Kara delikler evren içerisinde bulunan güneşten çok daha büyük yıldızların içlerindeki enerjiyi bitirip demir gibi maddeler yapması sonrası yeni enerji bulmak için genişlemesi ve sonrasında dayanılmaz hızlarda dönüp belirli süre sonra nova patlaması veya süper nova patlaması ile evrene tozlarını dağıtması sonrası çok büyük bir çekim gücü ile kendi içine çekmeye başlamasıyla oluşan büyük varlıklardır. Bu varlıklar çekim aşamasının ilk anında çekirdek kuvvetini oluşturacak kadar dışarı saçtığı kuvvetleri geri toplar ve orada yeni çekirdek çukur oluştuktan sonra da etrafından yeni enerjiler almaya başlar ve iç olay ufkunu oluşturur. Burada artık bir kara delik oluşmuş ve dışarıdan aldığı parçaların moleküllerdeki bağlar koparak dışarıdaki sıcaklık etkisiyle kaynaşmaya ve yüksek dereceden atomların oluşmasına sebep olur. Bunlar uranyum, toryum gibi demirden daha büyük ve radyoaktif maddelerin birleşimidir. Sonra bu atomların büyük bağlarındaki enerjiler kara deliğe geçerken diğer kalanları dış ufuktan kutuplardan arada bir uzaya fırlatılmaktadır. Bunlar da dünyada ilerleyen lokomotifin kömür yanması sonrası oluşan duman gibi uzayda radyoaktif serpintiler meydana getirmektedir. Bir yandan da kozmik olarak üst evrenden büyük patlamadaki radyoaktif maddeler de üst evrendeki kara delikten gelen maddeler ile birlikte evrende büyük bir yer meydana getiriyor. Kara deliğin bu yaydıkları maddeler de sonra başka evrensel patlamalar ve nebula bulutsuları ardından birleşip parçalanıp tekrar birleşerek dünyamıza gelmiştir. Bu maddelerin dünyada oluşması imkansızdır.

#### [Veri kesiti]
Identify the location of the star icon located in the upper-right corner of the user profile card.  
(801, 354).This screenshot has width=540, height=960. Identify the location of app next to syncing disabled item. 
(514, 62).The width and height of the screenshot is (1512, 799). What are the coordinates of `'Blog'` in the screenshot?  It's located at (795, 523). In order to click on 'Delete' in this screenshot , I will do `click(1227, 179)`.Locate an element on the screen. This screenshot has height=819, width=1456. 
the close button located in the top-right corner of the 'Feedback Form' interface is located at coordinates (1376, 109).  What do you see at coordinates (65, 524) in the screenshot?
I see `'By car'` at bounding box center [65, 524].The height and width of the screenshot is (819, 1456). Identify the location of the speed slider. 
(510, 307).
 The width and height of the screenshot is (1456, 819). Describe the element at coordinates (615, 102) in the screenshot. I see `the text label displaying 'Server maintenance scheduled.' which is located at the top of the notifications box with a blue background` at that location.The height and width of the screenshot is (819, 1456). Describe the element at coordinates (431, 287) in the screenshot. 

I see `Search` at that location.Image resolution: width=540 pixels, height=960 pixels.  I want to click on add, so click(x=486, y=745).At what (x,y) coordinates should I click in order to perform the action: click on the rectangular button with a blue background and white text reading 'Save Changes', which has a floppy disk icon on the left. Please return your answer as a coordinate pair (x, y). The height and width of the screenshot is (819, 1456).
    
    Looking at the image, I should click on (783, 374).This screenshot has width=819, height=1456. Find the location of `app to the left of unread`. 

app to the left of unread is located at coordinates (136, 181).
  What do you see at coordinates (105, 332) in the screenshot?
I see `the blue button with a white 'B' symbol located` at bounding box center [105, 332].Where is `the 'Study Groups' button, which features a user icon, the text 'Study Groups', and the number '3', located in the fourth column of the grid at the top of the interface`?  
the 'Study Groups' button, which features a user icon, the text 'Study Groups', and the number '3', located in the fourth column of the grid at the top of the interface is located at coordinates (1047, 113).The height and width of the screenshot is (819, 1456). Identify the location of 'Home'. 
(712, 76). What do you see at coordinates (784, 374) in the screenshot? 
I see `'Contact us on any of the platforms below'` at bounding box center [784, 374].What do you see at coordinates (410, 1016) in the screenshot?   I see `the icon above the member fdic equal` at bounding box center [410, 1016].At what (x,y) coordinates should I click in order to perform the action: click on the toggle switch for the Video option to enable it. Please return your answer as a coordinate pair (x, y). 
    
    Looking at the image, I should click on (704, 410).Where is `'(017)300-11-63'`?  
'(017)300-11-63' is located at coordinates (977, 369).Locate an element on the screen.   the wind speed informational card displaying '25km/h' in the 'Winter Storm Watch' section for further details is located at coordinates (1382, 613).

#### [Problem tanımı 1]
Kara delikler metninde adı geçen kimyasal elementlerin hepsini sıralayın.
#### [Problem tanımı 2]
Kara delikler metnini son cümlesinin ardından sürdürün.
Buradaki veriler, kara delikler metninden ayrı bir kaynaktan alınmıştır.

#### [Görev çıktısı 1]
Demir, uranyum, toryum

#### [Görev çıktısı 2]
Evren başlangıcı büyük patlama ile olduğu düşüncesi evrenin ilerlemesini gözetleyen teknolojiler ile keşfedilmiş bir durum. Bu bir yandan da şu soruyu getiriyor. Büyük patlama nasıl oldu? Bulunan delillere göre evrende küçük parçacıklar doğdu ve sonra onlar anti maddeler ile çarpıştıktan sonra galip geldi ve maddeler -> atomlar -> gezegenler/yıldızlar -> galaksiler ve bunların merkezlerinde evrenin oluşumundan beri yada sonra oluşan kara delikler oluştu. Bu maddeler de halen daha yeni çarpışmalar ile daha büyük galaksiler oluşmaya ve yeni kara delikler oluşmaya devam etmekte. Bu birimlerden galaksileri bir sonraki konularda inceleyeceğiz. Patlama sonrası evren çok büyük hızla genişledi bir anda ve madde yoğunluğu sonra daha azalmak kaydı ile her geçen gün büyümekte. Maddelerin hepsi bir yöne doğru akmakta ve bu akan sürece de zaman deniliyor. Şelaleden aşağı akan su gibi zaman da ilk oluşan evrenin görüntüleri yukarıda olmak üzere akmakta ve biz de olanları izlemekteyiz. Bu yüzden evreni konik görünümlü olarak biliyoruz. Üst taraftan çok ve alt taraftan da aynı zamanı paylaştığımız galaksileri görmekteyiz. Evren patlaması olduktan sonra olanları aklımızda tutalım. Bu bilgiler birazdan işimize yarayacak.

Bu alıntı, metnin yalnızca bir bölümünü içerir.